To be sure, there also still exists plenty of open hostility to soccer in the U.S. In what seemed like a calculated provocation (or simply “click bait”), Politico Magazine recently published Stephen H. Webb’s decidedly unfunny piece “Why Soccer is Un-American.” His explanation is uniquely steeped in old-fashioned American exceptionalism:

“Sports are a reflection of national character and aspirations, and it is no coincidence, I think, that soccer has had a hard time catching on in the United States. Simply put, soccer—call it “football” if you must—is a tragic game, and thus it cuts deeply against the grain of the American ethos. Americans are an optimistic people. We like scoring too much to enjoy a game that is more about preventing success than achieving it.”

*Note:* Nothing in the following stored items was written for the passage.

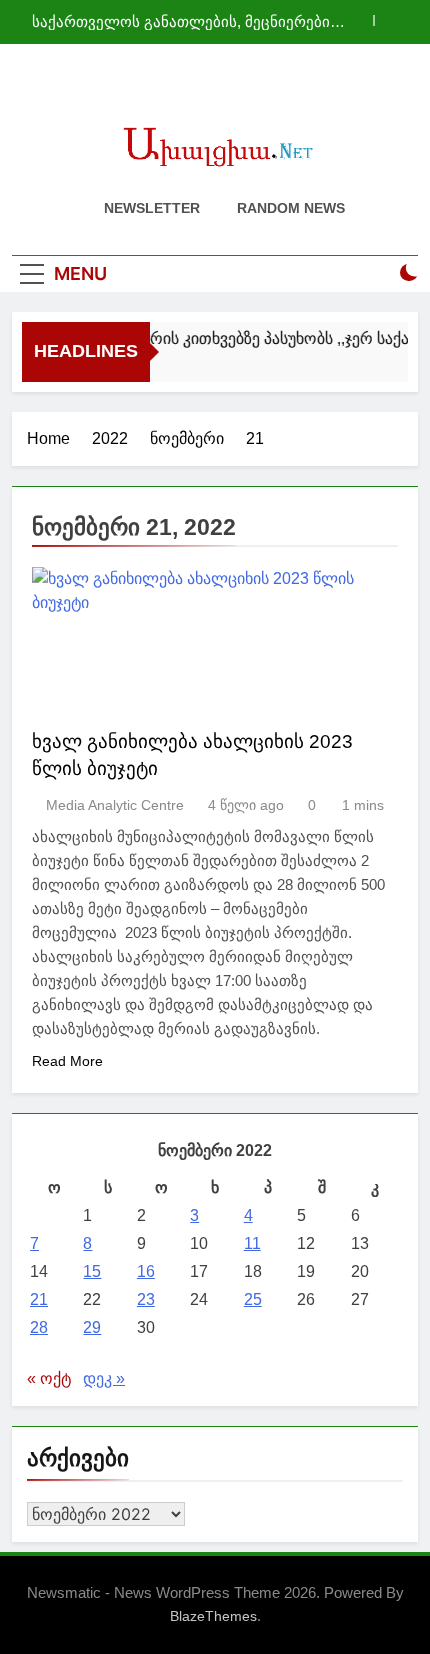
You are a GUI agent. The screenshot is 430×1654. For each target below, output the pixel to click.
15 (92, 1271)
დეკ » (104, 1378)
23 (146, 1299)
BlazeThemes (213, 1616)
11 (252, 1243)
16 (146, 1271)
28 (39, 1327)
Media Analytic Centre (115, 805)
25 (253, 1299)
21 (39, 1299)
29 (92, 1327)
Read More (67, 1061)
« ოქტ (49, 1378)
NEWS (67, 692)
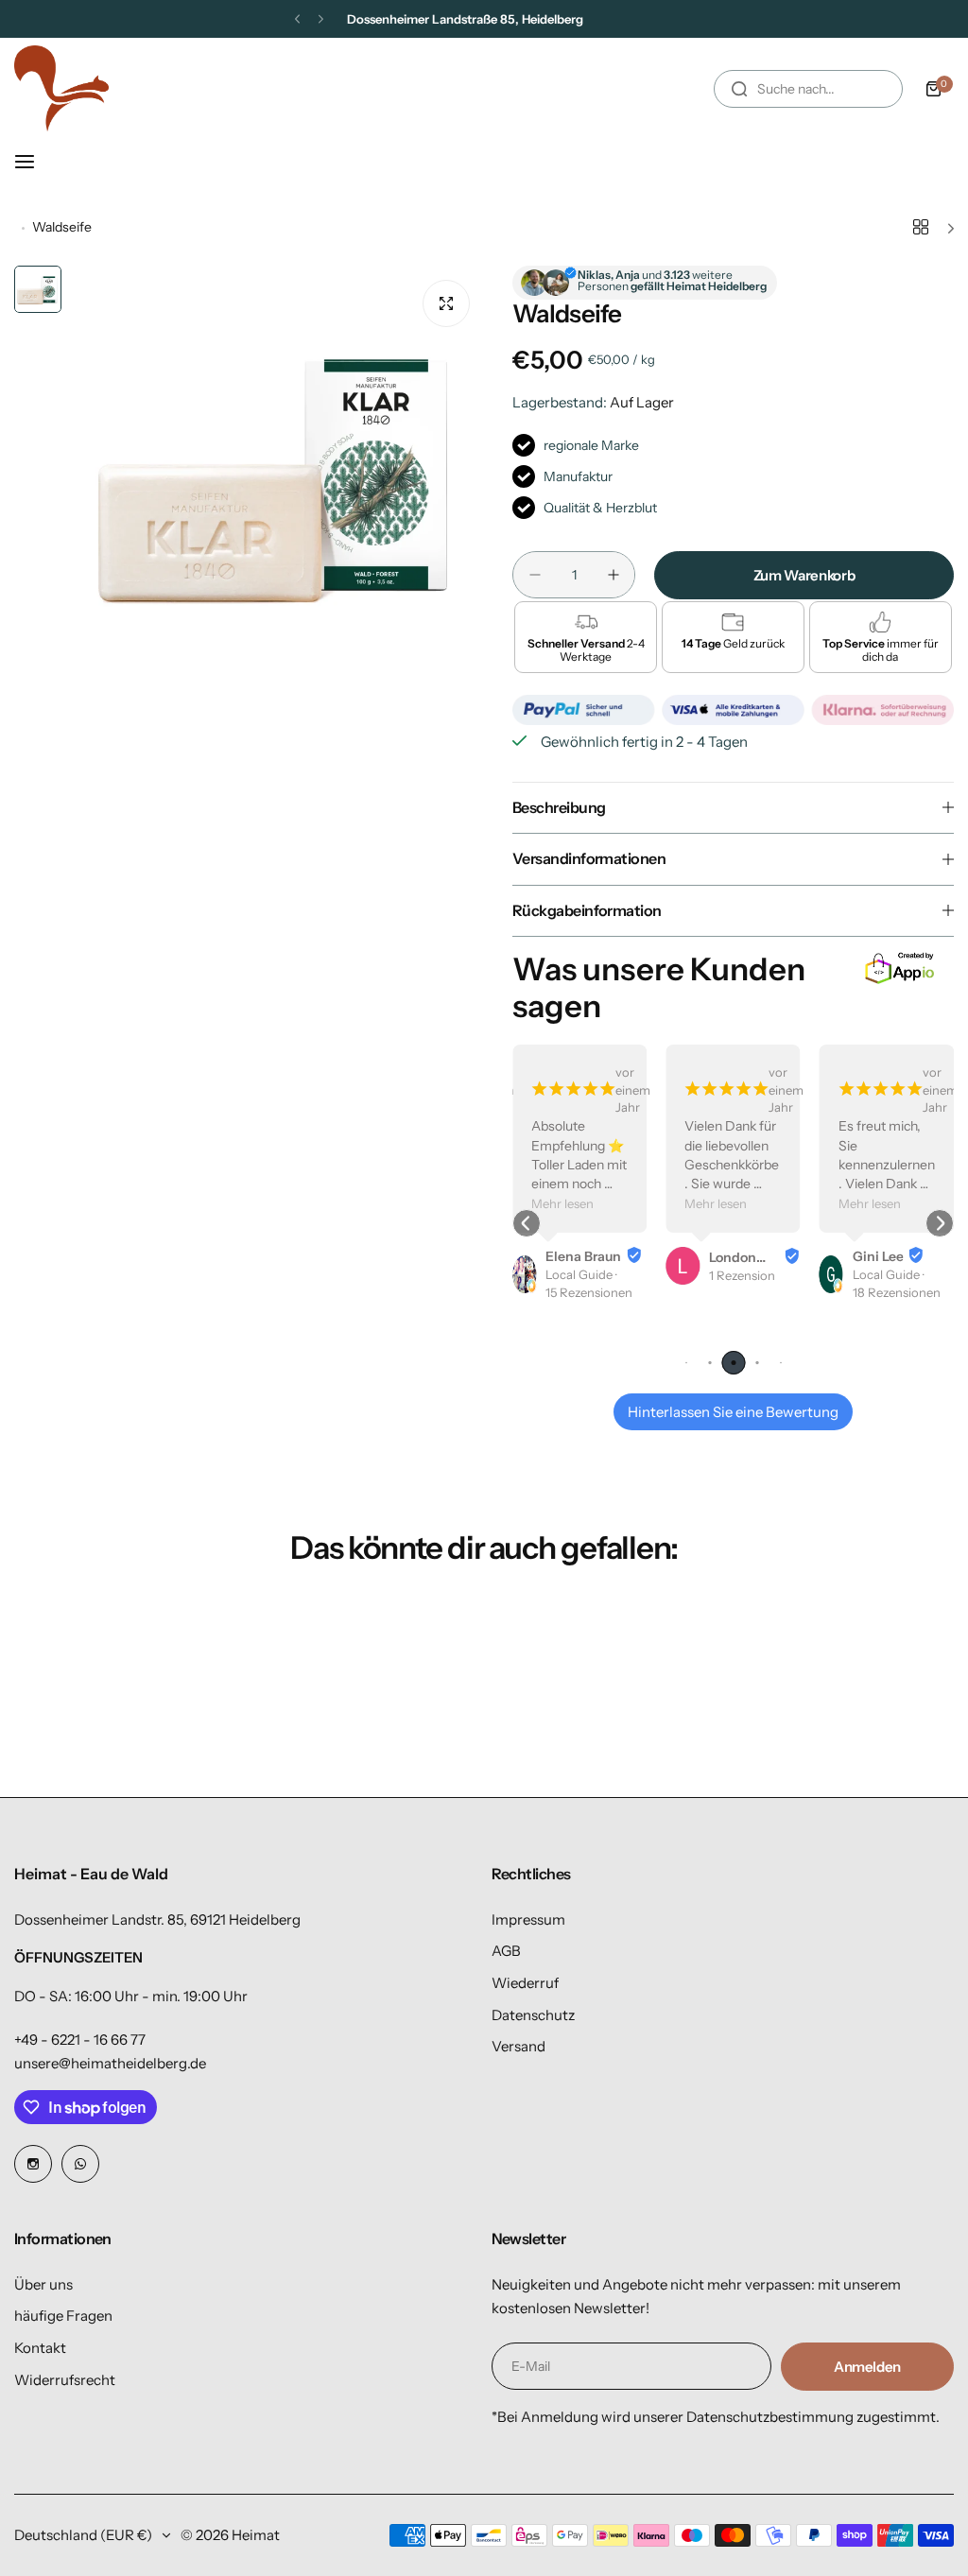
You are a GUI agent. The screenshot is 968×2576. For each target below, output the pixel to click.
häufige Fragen (63, 2316)
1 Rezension (742, 1275)
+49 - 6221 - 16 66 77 (80, 2040)
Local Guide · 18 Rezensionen (897, 1283)
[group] (277, 472)
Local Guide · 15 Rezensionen (588, 1283)
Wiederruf (525, 1983)
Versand (518, 2046)
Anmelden (867, 2367)
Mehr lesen (562, 1204)
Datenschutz (533, 2015)
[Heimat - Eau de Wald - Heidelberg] (61, 88)
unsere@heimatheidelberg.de (110, 2063)
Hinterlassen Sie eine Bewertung (733, 1412)
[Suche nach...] (739, 89)
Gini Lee (878, 1256)
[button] (297, 19)
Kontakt (40, 2348)
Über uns (43, 2284)
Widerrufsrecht (64, 2380)
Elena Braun (583, 1256)
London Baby (732, 1258)
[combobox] (808, 89)
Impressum (528, 1919)
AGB (506, 1951)
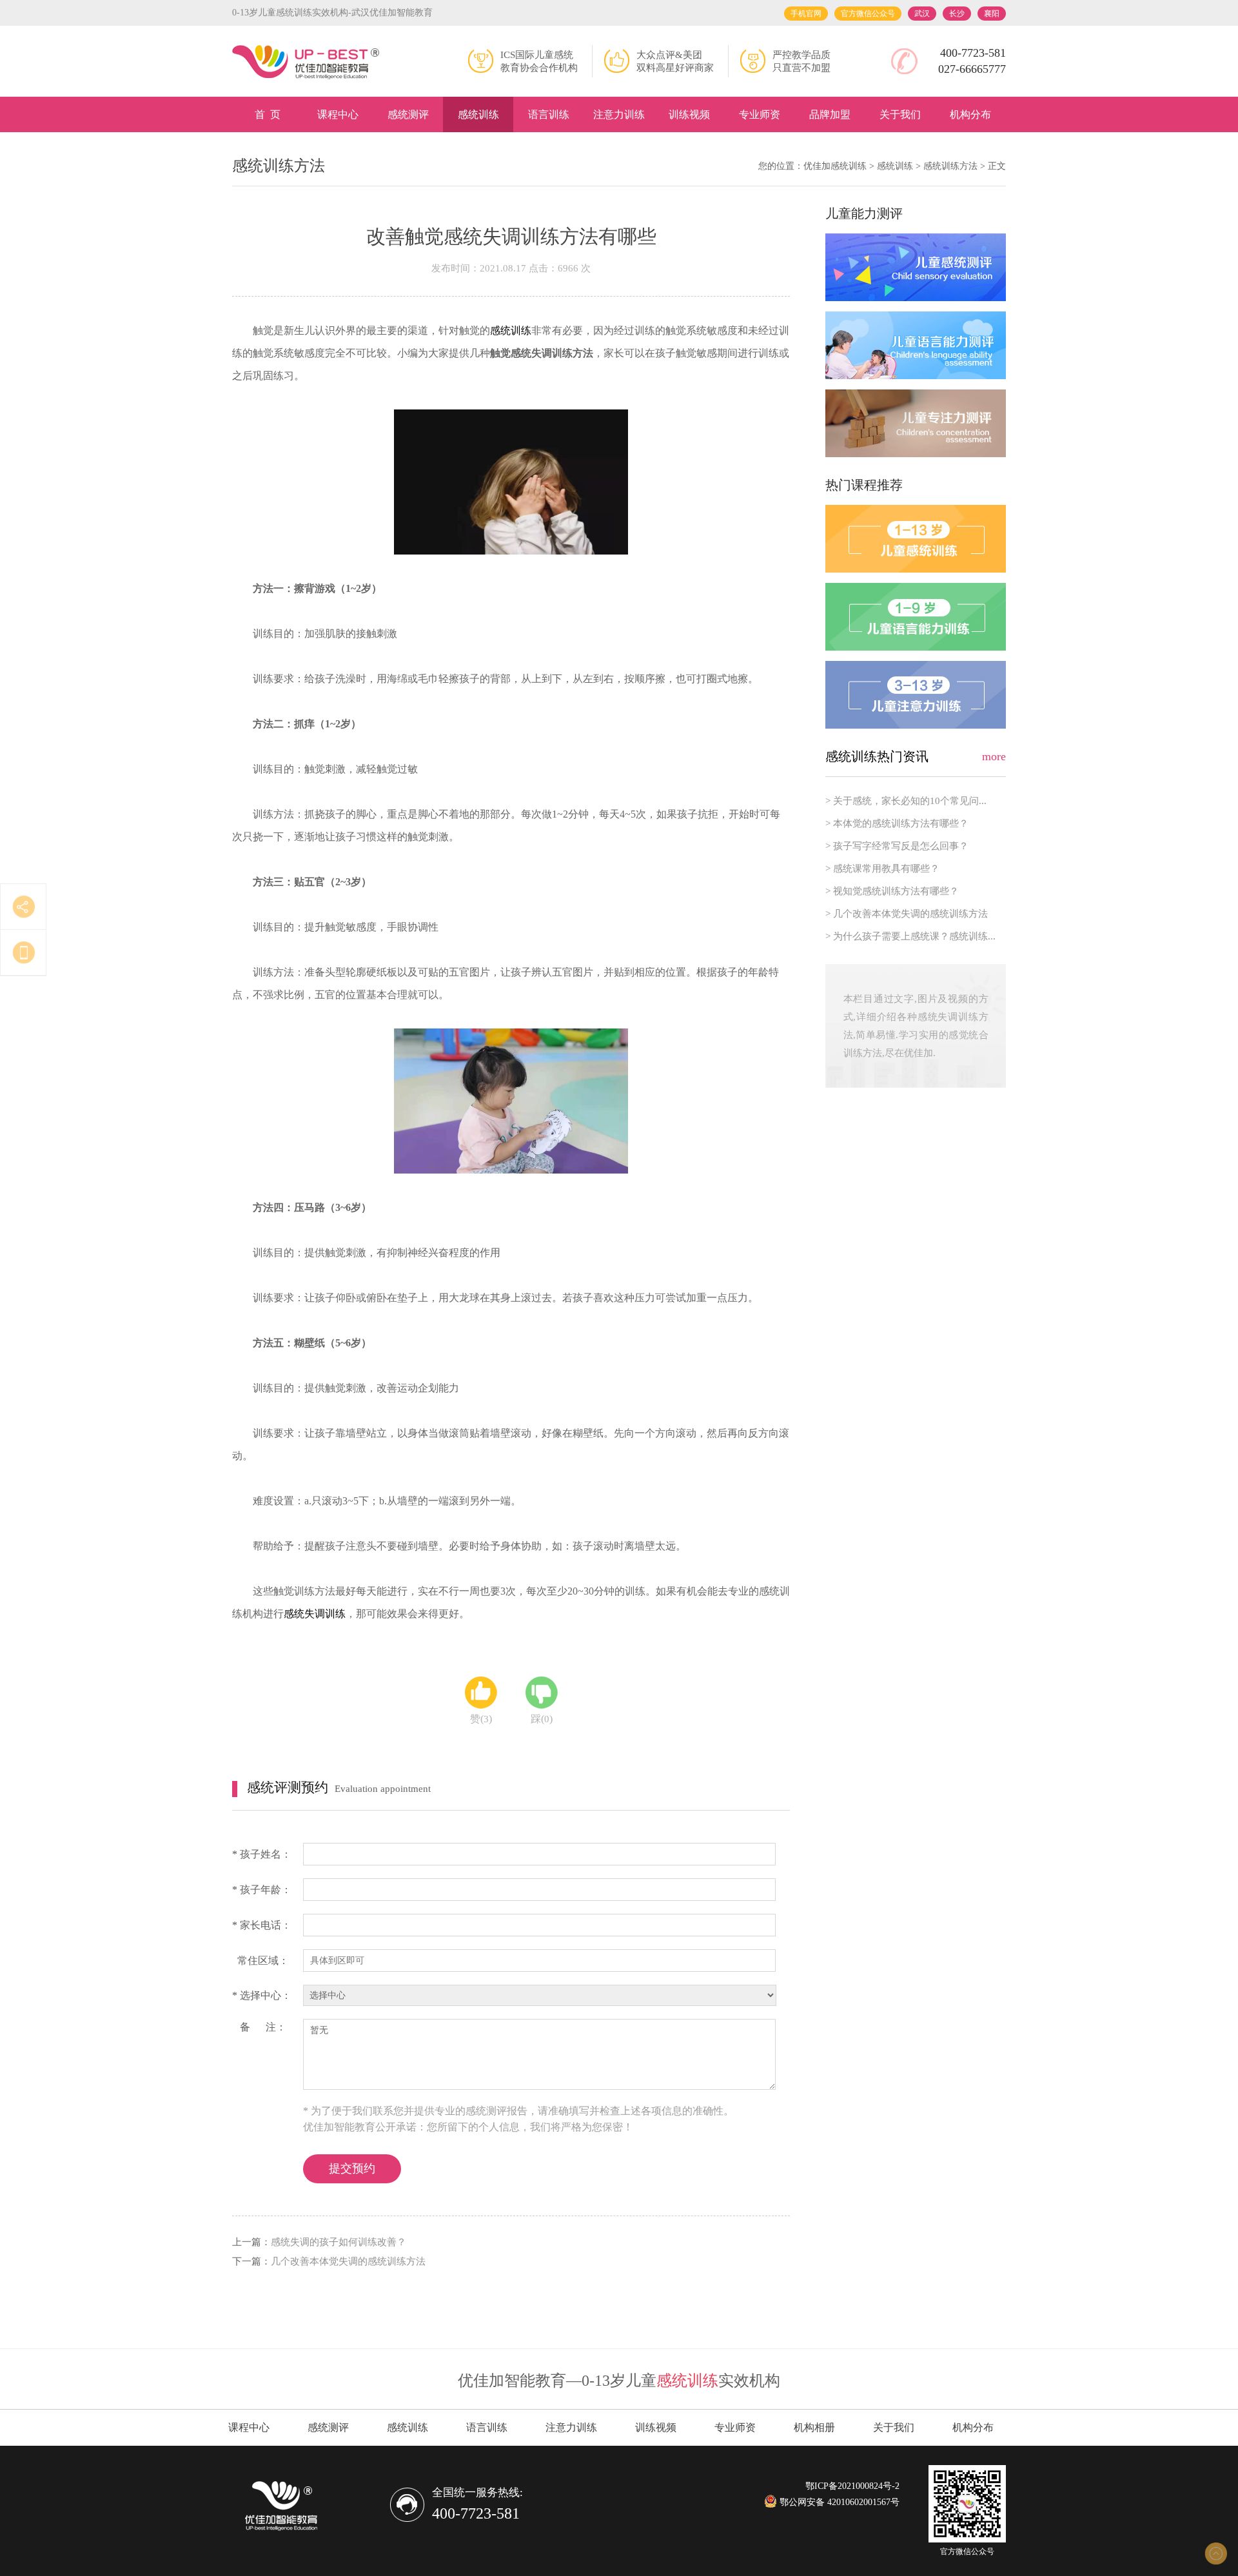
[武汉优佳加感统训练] (306, 63)
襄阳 (991, 13)
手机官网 (806, 13)
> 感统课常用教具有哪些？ (882, 868)
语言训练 (548, 114)
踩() (542, 1718)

Interestingly, opposition to soccer knows no political boundaries, as it is shared by liberals like Keith Olbermann and conservative immigration restrictionists like Mark Krikorian, who called soccer “a game for children and foreigners.”

Yet, these voices no longer define the mainstream of American sports culture. It is certainly true that the game remains foreign or uninteresting to many Americans who do not like to have soccer “shoved down their throats” by Europeans and Latin Americans. As such, soccer may even strengthen ideas of American exceptionalism. But, crucially, the ongoing normalization of soccer within the U.S. sports landscape – backed by Disney and Comcast’s TV milions – has forced America to come to terms with the “foreign game.” Nowhere was this more visible than in a short video essay that aired during ESPN’s World Cup coverage. In Jeremy Schaap’s rhetorical firework of historical clichés and national symbolism, the versatility of national identity, its chameleon-like quality to adapt to ever-changing circumstances becomes particularly well visible:

"The game isn’t in our blood. It’s not part of our national DNA. It’s not our pastime, nor our passion. It belongs not to us, but to the world. […] Its striving is exactly what makes our national soccer team so authentically American; its spirit as early-American as the America of the founding fathers, of the underdog struggling against the powers of the old world, trying to beat them at their own game. Like America itself, it is a mosaic of different races, ethnicities, even languages, all pulling together – pluribus – then, when it matters most – unum. They’re not a superpower, not a colossus, not the Dream Team, but instead, much more interestingly, a team of dreamers."

Call it ironic, but even in the United States it seems impossible for soccer to escape from the powers of nationalism and national identity.